Information provided:
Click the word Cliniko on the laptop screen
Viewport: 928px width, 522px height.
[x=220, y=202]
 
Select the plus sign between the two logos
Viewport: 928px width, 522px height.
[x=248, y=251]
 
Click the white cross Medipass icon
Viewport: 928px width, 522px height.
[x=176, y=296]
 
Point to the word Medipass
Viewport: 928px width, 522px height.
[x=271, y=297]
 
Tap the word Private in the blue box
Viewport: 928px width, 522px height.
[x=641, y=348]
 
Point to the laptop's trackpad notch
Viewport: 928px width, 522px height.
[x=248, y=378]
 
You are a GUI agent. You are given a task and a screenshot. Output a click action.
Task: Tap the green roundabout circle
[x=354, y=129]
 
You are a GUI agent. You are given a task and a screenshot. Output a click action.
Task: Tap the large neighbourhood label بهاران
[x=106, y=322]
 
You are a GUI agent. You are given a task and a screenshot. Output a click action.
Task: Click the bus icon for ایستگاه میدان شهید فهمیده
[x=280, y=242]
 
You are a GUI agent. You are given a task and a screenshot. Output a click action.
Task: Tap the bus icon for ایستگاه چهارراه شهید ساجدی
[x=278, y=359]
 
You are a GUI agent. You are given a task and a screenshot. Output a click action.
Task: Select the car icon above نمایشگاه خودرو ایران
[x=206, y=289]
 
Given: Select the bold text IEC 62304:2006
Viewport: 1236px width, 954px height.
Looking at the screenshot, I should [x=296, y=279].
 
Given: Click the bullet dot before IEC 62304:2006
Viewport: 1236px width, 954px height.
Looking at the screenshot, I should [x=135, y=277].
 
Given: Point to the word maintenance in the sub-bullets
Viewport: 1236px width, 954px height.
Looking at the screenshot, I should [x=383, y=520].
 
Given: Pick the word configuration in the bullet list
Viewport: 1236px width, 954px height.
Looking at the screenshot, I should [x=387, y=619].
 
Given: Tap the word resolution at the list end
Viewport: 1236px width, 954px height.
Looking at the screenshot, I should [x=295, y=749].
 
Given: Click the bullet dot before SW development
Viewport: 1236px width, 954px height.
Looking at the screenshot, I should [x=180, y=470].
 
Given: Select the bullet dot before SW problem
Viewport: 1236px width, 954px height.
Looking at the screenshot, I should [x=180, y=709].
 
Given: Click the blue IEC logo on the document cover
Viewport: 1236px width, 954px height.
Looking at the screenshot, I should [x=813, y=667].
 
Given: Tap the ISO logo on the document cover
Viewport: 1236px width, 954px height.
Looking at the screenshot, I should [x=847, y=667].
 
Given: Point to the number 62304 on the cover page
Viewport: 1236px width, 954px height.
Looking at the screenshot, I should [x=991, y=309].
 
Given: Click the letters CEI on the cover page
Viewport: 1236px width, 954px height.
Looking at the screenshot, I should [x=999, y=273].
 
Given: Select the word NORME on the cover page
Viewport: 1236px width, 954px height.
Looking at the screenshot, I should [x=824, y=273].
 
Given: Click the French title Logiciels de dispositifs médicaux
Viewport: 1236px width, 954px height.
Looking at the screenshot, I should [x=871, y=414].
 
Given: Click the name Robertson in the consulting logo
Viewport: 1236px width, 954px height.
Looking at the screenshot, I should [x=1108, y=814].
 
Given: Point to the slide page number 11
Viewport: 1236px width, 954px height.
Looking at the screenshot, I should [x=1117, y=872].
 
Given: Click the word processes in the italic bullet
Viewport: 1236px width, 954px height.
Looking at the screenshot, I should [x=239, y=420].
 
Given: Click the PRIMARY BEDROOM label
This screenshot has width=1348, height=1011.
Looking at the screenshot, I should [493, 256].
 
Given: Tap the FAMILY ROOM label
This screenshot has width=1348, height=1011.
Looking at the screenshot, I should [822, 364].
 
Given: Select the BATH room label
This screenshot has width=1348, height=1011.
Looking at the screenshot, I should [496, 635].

Set exercise:
Rewrite the whole listing above, changing every "Viewport" to "Window" and keeping everything else unchanged.

Written response:
Click the word Cliniko on the laptop screen
Window: 928px width, 522px height.
[x=220, y=202]
 
Select the plus sign between the two logos
Window: 928px width, 522px height.
[x=248, y=251]
 
Click the white cross Medipass icon
Window: 928px width, 522px height.
[x=176, y=296]
 
Point to the word Medipass
Window: 928px width, 522px height.
[x=271, y=297]
 
Tap the word Private in the blue box
Window: 928px width, 522px height.
[x=641, y=348]
 
Point to the laptop's trackpad notch
Window: 928px width, 522px height.
[x=248, y=378]
 
You are a GUI agent. You are given a task and a screenshot. Output a click action.
Task: Tap the green roundabout circle
[x=354, y=129]
 
You are a GUI agent. You are given a task and a screenshot. Output a click action.
Task: Tap the large neighbourhood label بهاران
[x=106, y=322]
 
You are a GUI agent. You are given a task and a screenshot. Output a click action.
Task: Click the bus icon for ایستگاه میدان شهید فهمیده
[x=280, y=242]
 
You are a GUI agent. You are given a task and a screenshot. Output a click action.
Task: Tap the bus icon for ایستگاه چهارراه شهید ساجدی
[x=278, y=359]
 
You are a GUI agent. You are given a task and a screenshot. Output a click action.
Task: Select the car icon above نمایشگاه خودرو ایران
[x=206, y=289]
 
Given: Select the bold text IEC 62304:2006
Window: 1236px width, 954px height.
Looking at the screenshot, I should [x=296, y=279].
 
Given: Click the bullet dot before IEC 62304:2006
Window: 1236px width, 954px height.
Looking at the screenshot, I should [x=135, y=277].
 
Given: Point to the word maintenance in the sub-bullets
Window: 1236px width, 954px height.
Looking at the screenshot, I should [x=383, y=520].
 
Given: Pick the word configuration in the bullet list
Window: 1236px width, 954px height.
Looking at the screenshot, I should [x=387, y=619].
 
Given: Tap the word resolution at the list end
Window: 1236px width, 954px height.
Looking at the screenshot, I should [x=295, y=749].
 
Given: Click the bullet dot before SW development
Window: 1236px width, 954px height.
Looking at the screenshot, I should [x=180, y=470].
 
Given: Select the bullet dot before SW problem
Window: 1236px width, 954px height.
Looking at the screenshot, I should [x=180, y=709].
 
Given: Click the blue IEC logo on the document cover
Window: 1236px width, 954px height.
Looking at the screenshot, I should [x=813, y=667].
 
Given: Tap the ISO logo on the document cover
Window: 1236px width, 954px height.
Looking at the screenshot, I should [x=847, y=667].
 
Given: Point to the number 62304 on the cover page
Window: 1236px width, 954px height.
Looking at the screenshot, I should [x=991, y=309].
 
Given: Click the letters CEI on the cover page
Window: 1236px width, 954px height.
Looking at the screenshot, I should [x=999, y=273].
 
Given: Select the word NORME on the cover page
Window: 1236px width, 954px height.
Looking at the screenshot, I should [x=824, y=273].
 
Given: Click the French title Logiciels de dispositifs médicaux
Window: 1236px width, 954px height.
Looking at the screenshot, I should [x=871, y=414].
 
Given: Click the name Robertson in the consulting logo
Window: 1236px width, 954px height.
Looking at the screenshot, I should [x=1108, y=814].
 
Given: Point to the slide page number 11
Window: 1236px width, 954px height.
Looking at the screenshot, I should [x=1117, y=872].
 
Given: Click the word processes in the italic bullet
Window: 1236px width, 954px height.
Looking at the screenshot, I should [x=239, y=420].
 
Given: Click the PRIMARY BEDROOM label
This screenshot has width=1348, height=1011.
Looking at the screenshot, I should [493, 256].
 
Given: Tap the FAMILY ROOM label
This screenshot has width=1348, height=1011.
Looking at the screenshot, I should [822, 364].
 
Given: Select the BATH room label
This screenshot has width=1348, height=1011.
Looking at the screenshot, I should [496, 635].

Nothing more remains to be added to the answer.